Can you be allergic to work? In this episode, we’ll discuss the concept of Exercise Induced Anaphylaxis (EIA) and Food Dependent Exercise Induced Anaphylaxis (FDEIA).
During a 5K race standby, you arrive to find a 24 YOF lying on the side of the track against a concrete barrier. She is conscious, but a little bit lethargic. She is complaining of a sudden onset difficulty breathing during the run that worsened. Now she feels like her throat is closing off and she feels like she can’t breathe. Only medical history is an amalgam based dental filling 2 months ago. Only medications include oral birth control pills and an NSAID last night and this morning due to some soreness from some pre-race workout and training.
On physical exam, you note her skin is flush some itching. You hear expiratory wheezing on auscultation.

◆ DATA EXCERPTS ◆
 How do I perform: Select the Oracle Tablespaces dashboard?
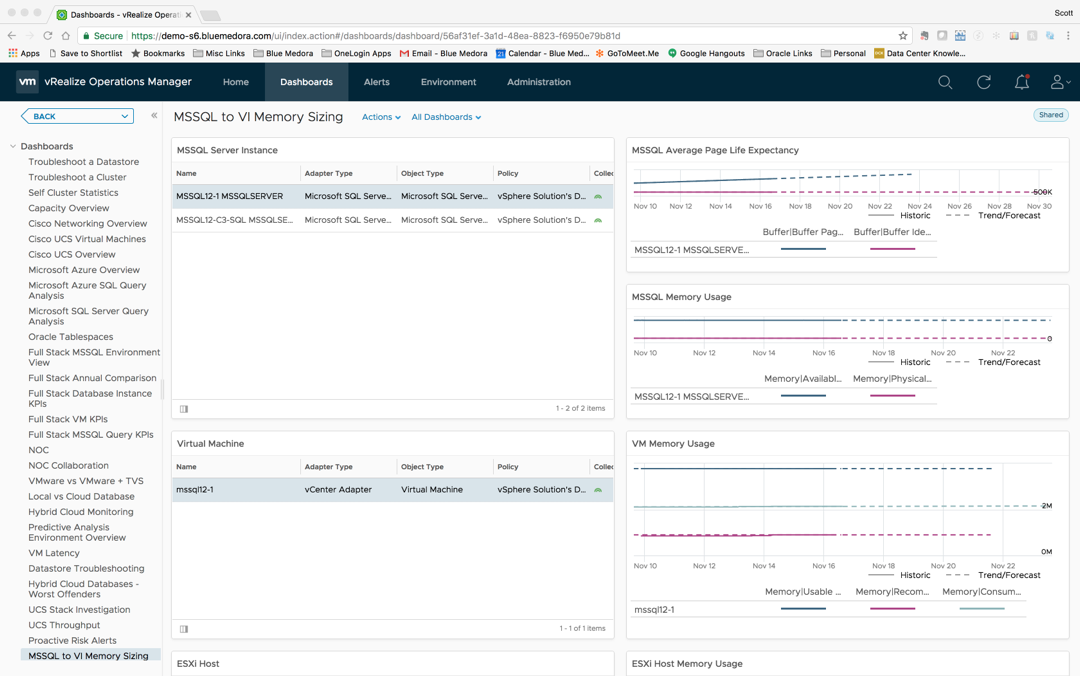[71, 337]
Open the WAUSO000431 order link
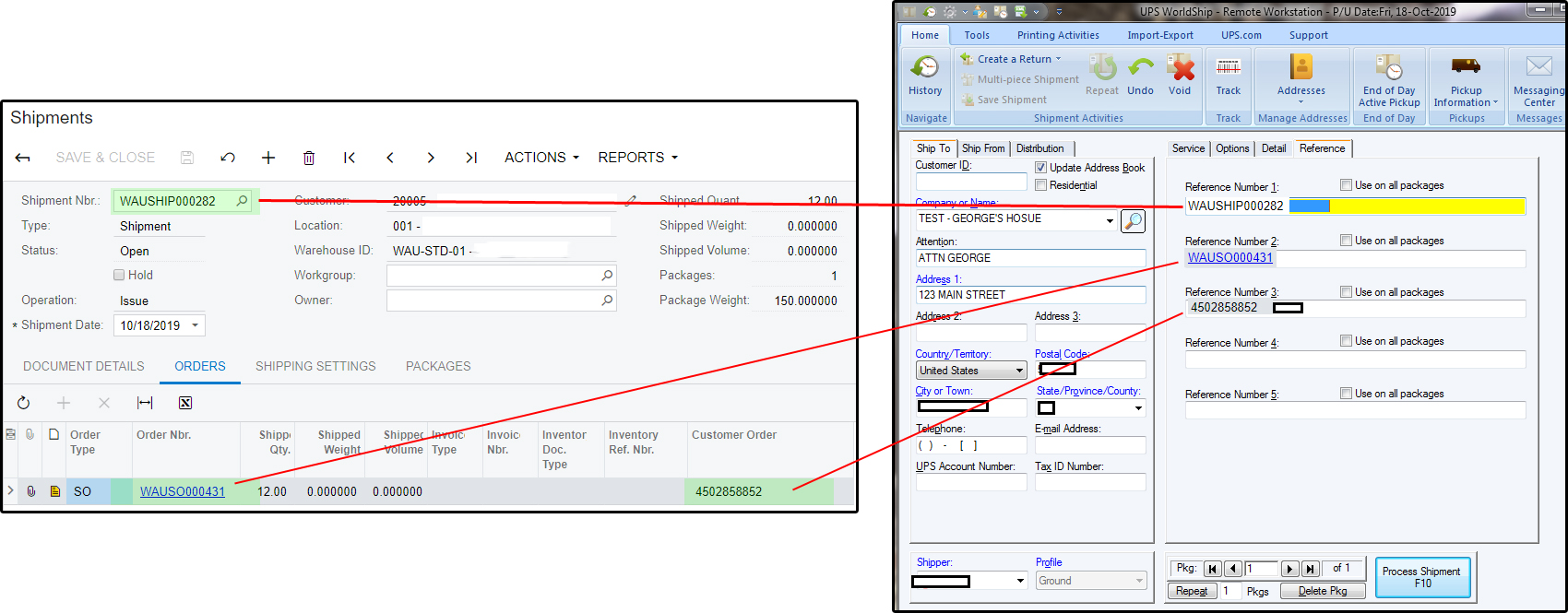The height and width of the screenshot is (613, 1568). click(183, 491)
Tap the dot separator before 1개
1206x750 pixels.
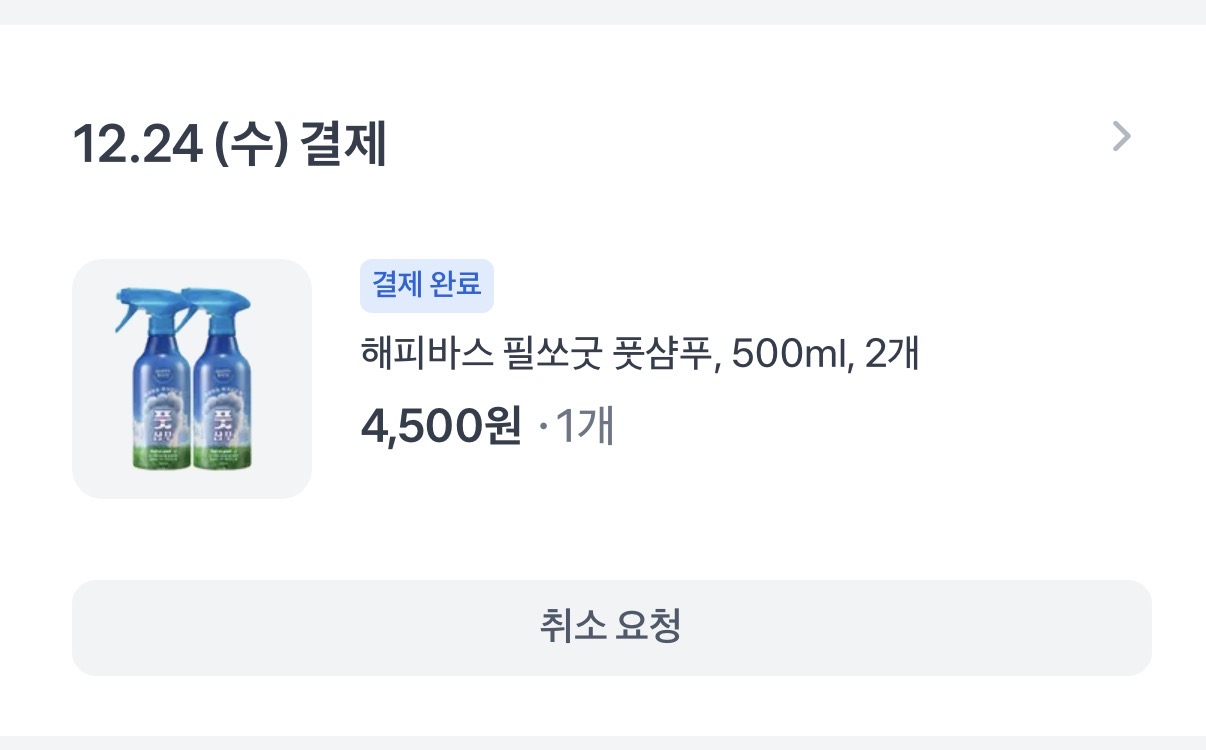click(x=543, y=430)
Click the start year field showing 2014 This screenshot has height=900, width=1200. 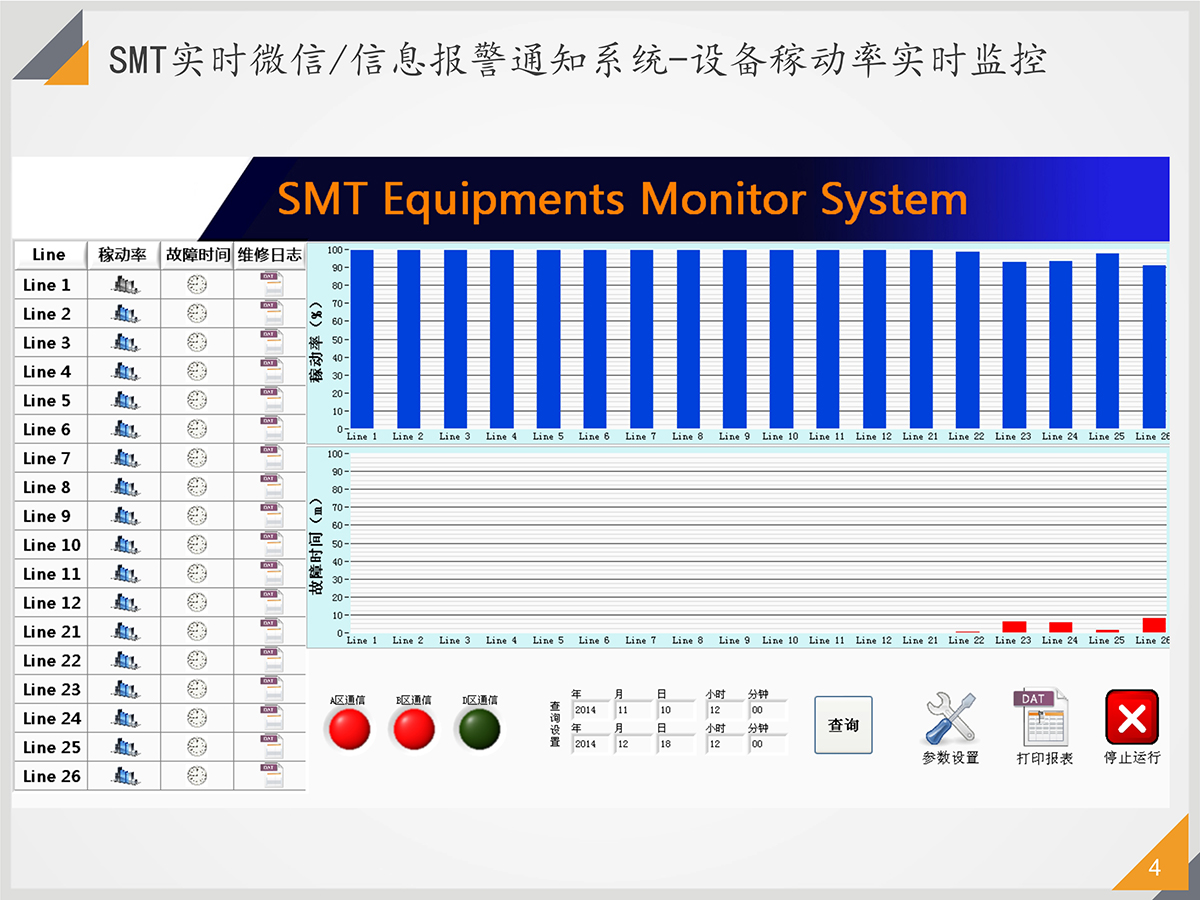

--

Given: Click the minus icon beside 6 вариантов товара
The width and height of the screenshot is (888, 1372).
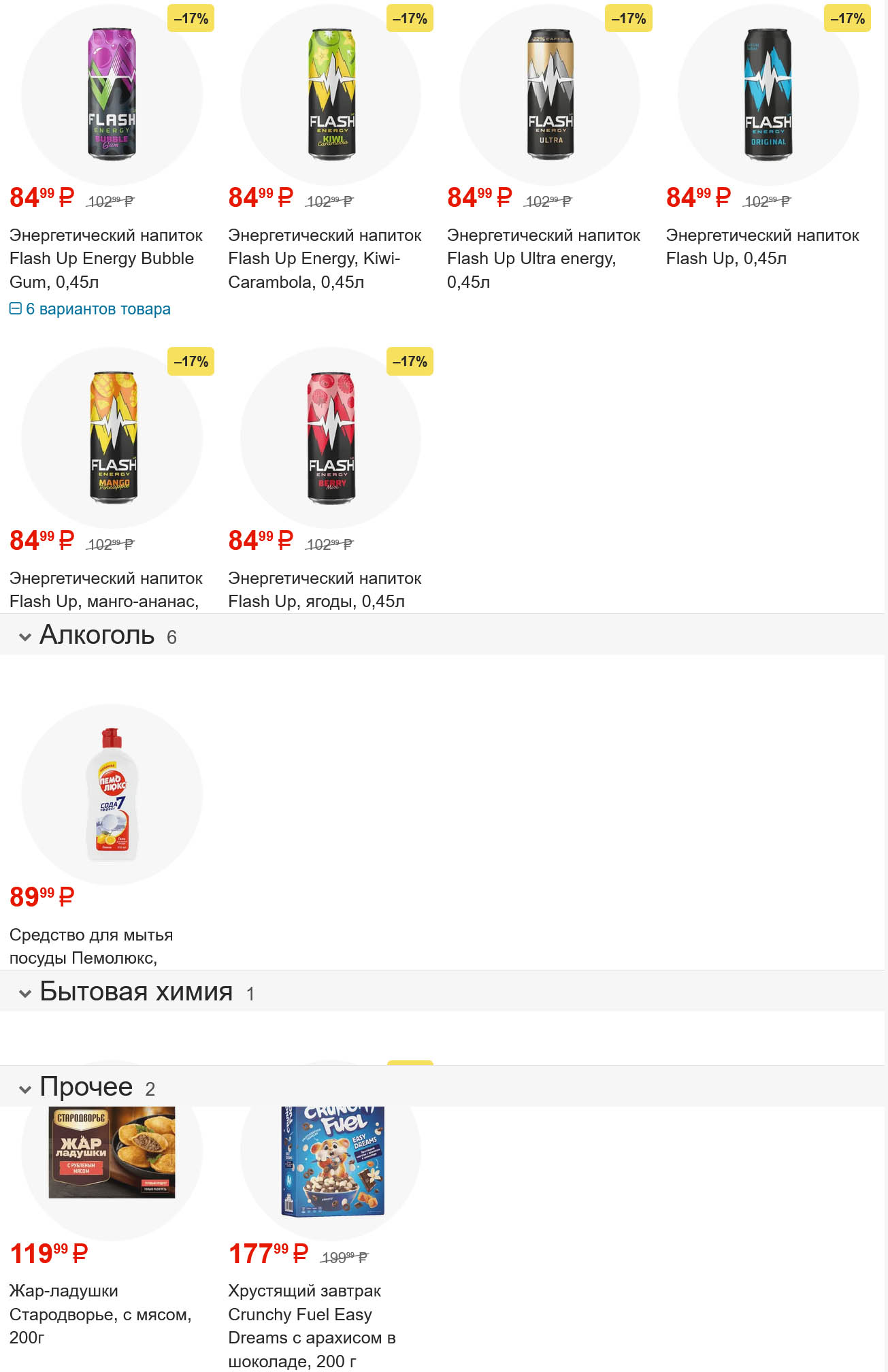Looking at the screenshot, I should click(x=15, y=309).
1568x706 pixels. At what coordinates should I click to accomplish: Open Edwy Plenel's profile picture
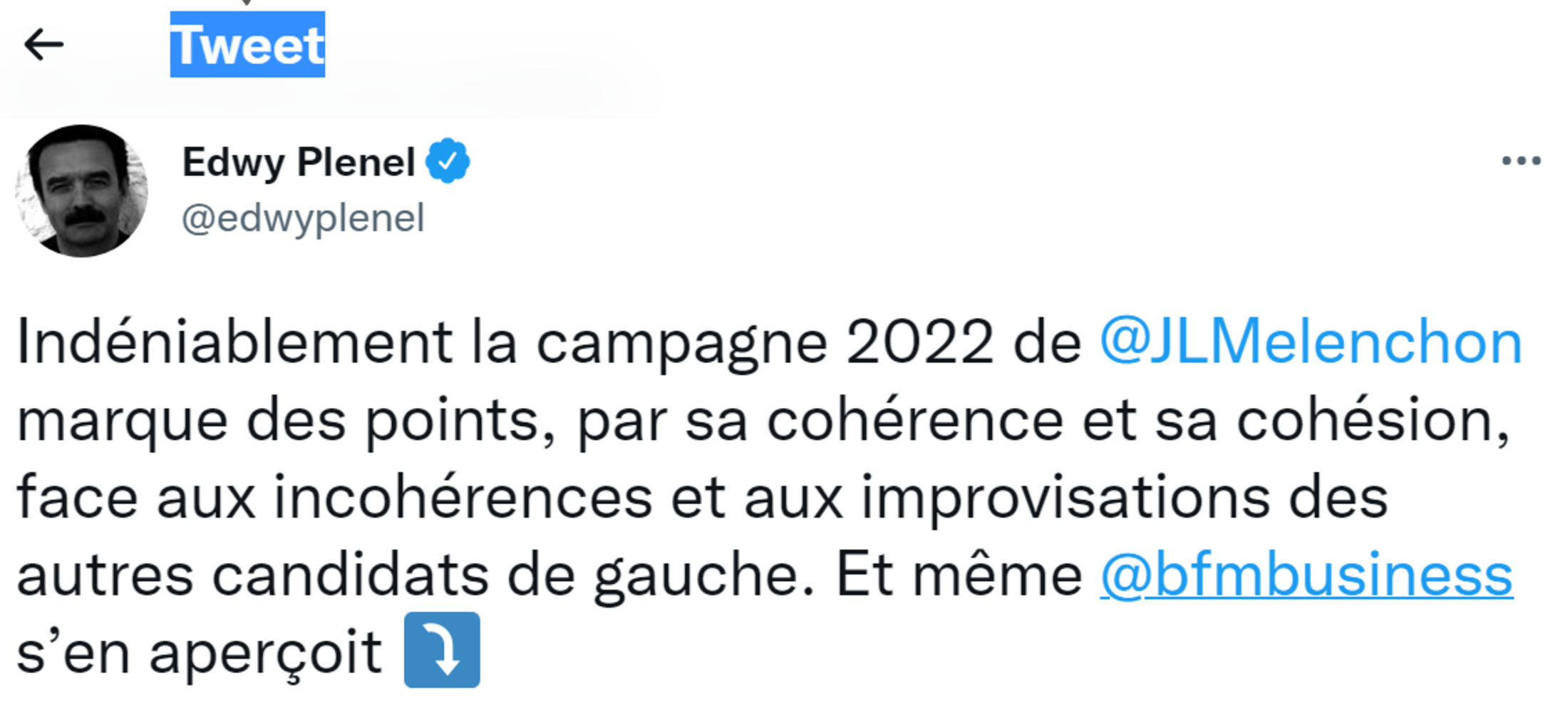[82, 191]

◆ TASK ITEM ◆
Copy the passage on exercise-induced anaphylaxis from "Can you be allergic" up to and including "wheezing on auscultation.". You can set the items aside; they play no part here.

◆ TASK OUTPUT ◆
Can you be allergic to work? In this episode, we’ll discuss the concept of Exercise Induced Anaphylaxis (EIA) and Food Dependent Exercise Induced Anaphylaxis (FDEIA).
During a 5K race standby, you arrive to find a 24 YOF lying on the side of the track against a concrete barrier. She is conscious, but a little bit lethargic. She is complaining of a sudden onset difficulty breathing during the run that worsened. Now she feels like her throat is closing off and she feels like she can’t breathe. Only medical history is an amalgam based dental filling 2 months ago. Only medications include oral birth control pills and an NSAID last night and this morning due to some soreness from some pre-race workout and training.
On physical exam, you note her skin is flush some itching. You hear expiratory wheezing on auscultation.